Rated R: 127 minutes
Three stars out of four
Russia's foreign language Oscar nominee "Loveless" is a beautifully shot and elegantly constructed film about an already broken family in a moment of crisis and tragedy. It's also one that is so bleak and unpleasant to sit through, and sit with afterward, that I could honestly only recommend "Loveless" with extreme caution, if at all.
The film from director Andrey Zvyagintsev (the mastermind behind the similarly bleak "Leviathan") focuses in on Zhenya (Maryana Spivak) and Boris (Aleksey Rozin), who share a 12-year-old child together and years of festering resentment and hate for one another. They've all but dissolved their toxic relationship and moved on with other partners, Zhenya with an older, wealthier man with a grown daughter, and Boris with a younger, blonder and sweeter woman, who is already well into a pregnancy with his child. Zhenya is selling her apartment. Boris has moved in with his new girlfriend. And now they have to figure out what to do with their son, Alyosha, who neither of them wanted, and now want even less.
Alyosha, played by actor Matvey Novikov, is lanky and blonde and quiet. We barely get a line of dialogue out of him, and yet his performance is unforgettable. One night his parents are arguing over what to do with him, seemingly one-upping each other with their merciless wishes (boarding school, adoption, you name it). What they don't know, and what we don't know at first, is that Alyosha can hear them. Then the camera reveals that he's been there all along. Zvyagintsev spends maybe five seconds on his silently weeping face, but it is five seconds that will haunt you for the remainder of the movie and likely even after.
It is maybe the most powerful single shot of the year. Because the next day, after Boris and Zhenya retreat to their new relationships (and make love to their new partners in an extended and uncommonly naturalistic and explicit sequence), Alyosha goes missing.
In fact, by the time Zhenya, who is always looking at her phone, gets the message, he's been absent from school for two days already.
The film at this point becomes a slow-burning police procedural as authorities go through the appropriate steps to try to track down a missing child and the estranged parents attempt to tolerate each other through this process, which they both seem to think of as more of an inconvenience than anything else. This is a film that is so relentlessly cold-hearted that you get the sense that Zhenya and Boris might almost prefer it if their son doesn't turn up - they are so deeply selfish and resentful of his existence that him being gone would actually allow them both the fresh and baggage-free start they both crave.

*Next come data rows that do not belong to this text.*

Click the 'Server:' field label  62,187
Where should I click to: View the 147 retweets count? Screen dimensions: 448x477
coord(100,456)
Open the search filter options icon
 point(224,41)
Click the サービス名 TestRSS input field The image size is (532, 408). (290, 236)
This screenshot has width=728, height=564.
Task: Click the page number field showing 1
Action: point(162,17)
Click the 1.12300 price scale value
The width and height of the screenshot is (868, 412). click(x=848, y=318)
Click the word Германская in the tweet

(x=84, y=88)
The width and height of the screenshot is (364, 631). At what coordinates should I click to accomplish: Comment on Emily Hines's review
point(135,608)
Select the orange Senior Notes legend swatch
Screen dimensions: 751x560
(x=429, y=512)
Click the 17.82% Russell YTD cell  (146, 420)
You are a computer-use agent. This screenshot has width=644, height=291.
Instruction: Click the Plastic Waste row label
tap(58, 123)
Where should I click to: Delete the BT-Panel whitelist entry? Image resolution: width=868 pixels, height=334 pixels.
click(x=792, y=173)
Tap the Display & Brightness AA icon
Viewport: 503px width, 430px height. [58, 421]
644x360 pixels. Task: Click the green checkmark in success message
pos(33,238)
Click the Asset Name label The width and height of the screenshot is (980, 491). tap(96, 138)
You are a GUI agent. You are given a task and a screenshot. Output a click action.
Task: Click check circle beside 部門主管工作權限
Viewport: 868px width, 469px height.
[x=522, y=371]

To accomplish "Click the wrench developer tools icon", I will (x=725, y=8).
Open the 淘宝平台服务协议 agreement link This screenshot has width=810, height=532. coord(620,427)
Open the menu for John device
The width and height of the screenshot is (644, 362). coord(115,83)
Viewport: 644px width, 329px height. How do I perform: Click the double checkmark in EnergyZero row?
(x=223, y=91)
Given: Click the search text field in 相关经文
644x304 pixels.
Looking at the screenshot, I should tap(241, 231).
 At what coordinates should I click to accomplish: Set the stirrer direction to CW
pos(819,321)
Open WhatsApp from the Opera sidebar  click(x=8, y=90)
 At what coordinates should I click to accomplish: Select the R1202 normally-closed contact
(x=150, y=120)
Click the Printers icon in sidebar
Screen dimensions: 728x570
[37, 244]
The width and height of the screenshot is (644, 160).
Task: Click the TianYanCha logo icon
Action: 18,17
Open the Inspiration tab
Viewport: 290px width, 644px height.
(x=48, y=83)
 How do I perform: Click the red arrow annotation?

The Russian setting, outside of Moscow, is similarly dreary - an uncomfortable combination of pristine modernity and decay in the grey and cold landscape - and the radio and television broadcast only news of war and destruction. Many have said "Loveless" is a kind of critique of Putin's Russia, which is something that perhaps might not be so obvious to an international audience, especially when the microcosm of the actual plot is so riveting on its own. But it is just another layer in this unrelenting and difficult work of art.
And although there are perhaps brief moments of humanity embedded throughout, by the end you can't wait to get away from the unforgivingly selfish Zhenya and Boris. Whether or not the feeling of despair will dissipate after the credits roll, however, is another question entirely. Proceed with caution.